Depuis que la réforme de la langue française a fait sa place dans l'actualité québécoise il y a plusieurs années, une véritable légende perdure. Certains sont sceptiques, d'autres y croient dur comme fer : le pluriel de cheval serait maintenant chevals au lieu de chevaux. Il est grand temps de mettre les pendules à l'heure : cette nouvelle "règle" est un mythe, le pluriel de cheval est encore chevaux et non, chevals n'est pas accepté, pas plus que tous les noms et adjectifs en -al ne peuvent maintenant se terminer par -als au pluriel, mis à part quelques exceptions qui ne datent pas d'hier (bal, carnaval, fatal, etc.).
Mais qui donc est à l'origine de ce mythe que même certains journalistes et animateurs de radio ont alimenté (ils ont sans doute omis de vérifier leurs sources ou la fiabilité de celles-ci)? Il existe plusieurs hypothèses à ce sujet :
- Il semblerait que l'Académie française aurait brièvement accepté le pluriel -als pour tous les mots en -al au début des années 1980. Or, il n'existe aucune trace de cette proposition et le plus récent dictionnaire de l'Académie francaise n'autorise toujours que le pluriel chevaux.

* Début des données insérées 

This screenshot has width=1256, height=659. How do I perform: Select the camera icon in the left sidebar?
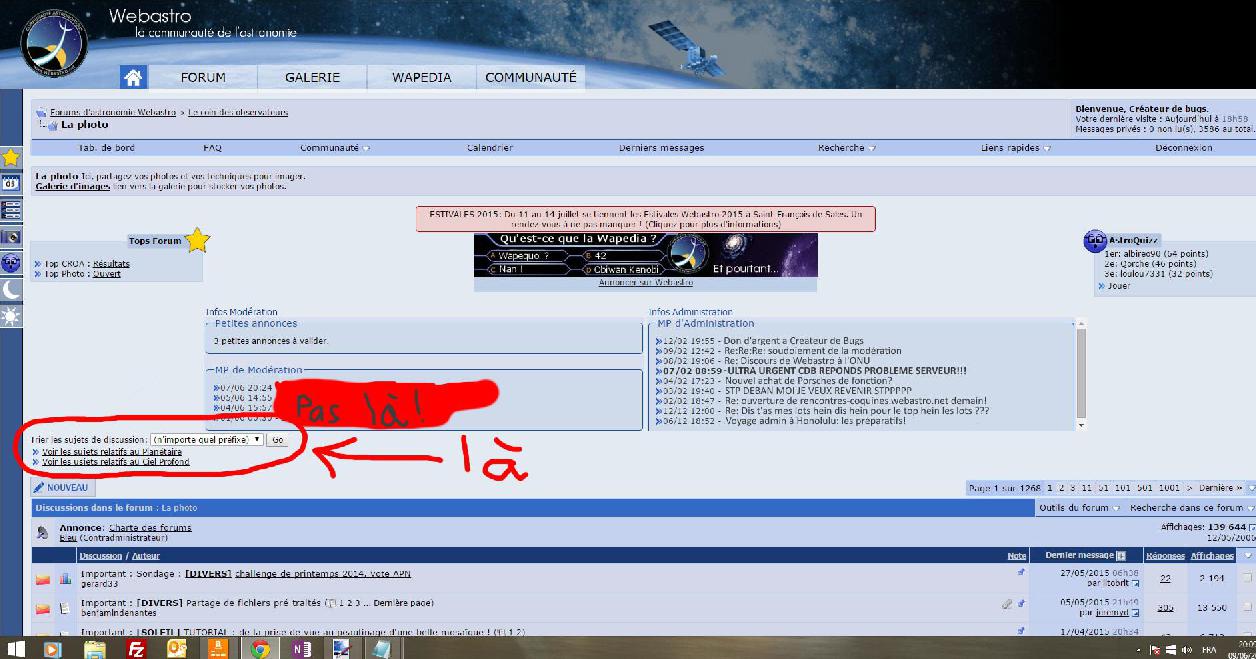(11, 237)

- Certains croient que l'acceptation de chevals serait attribuable à la réforme de l'orthographe proposée en France en 1990 par le Conseil supérieur de la langue française. Or, le texte officiel des propositions, que l'on peut trouver sur le site Web de l'Académie française, ne fait aucunement état du pluriel des mots en -al et on ne retrouve pas ces rectifications dans le Vadémécum de l'orthographe recommandée.
- Enfin, comme la légende circule beaucoup plus au Québec qu'en France, d'autres ont pointé du doigt l'Office québécois de la langue française. Cet organisme n'a toutefois rien à y voir. Tant sur le site de la Banque de dépannage linguistique que sur celui du Grand dictionnaire terminologique, il est clairement écrit à l'entrée cheval que "cheval avec un s n'est pas le nouveau pluriel de ce mot". D'ailleurs, le Grand dictionnaire terminologique mentionne que la "forme chevals serait une réfection inutile puisque l'évolution phonétique qui sous-tend le passage du -als à -aux est accomplie".
Donc, le seul pluriel de cheval accepté reste chevaux, tout comme le pluriel de journal est journaux et celui de animal est animaux. Bien que certains essaieront encore de vous convaincre du contraire, souvenez-vous qu'aucun ouvrage de référence récent, ni l'Office québécois de la langue française, ni l'Académie française, n'a donné sa bénédiction aux chevals.
(Chronique linguistique publiée dans le journal communautaire L'Attisée en mai 2009).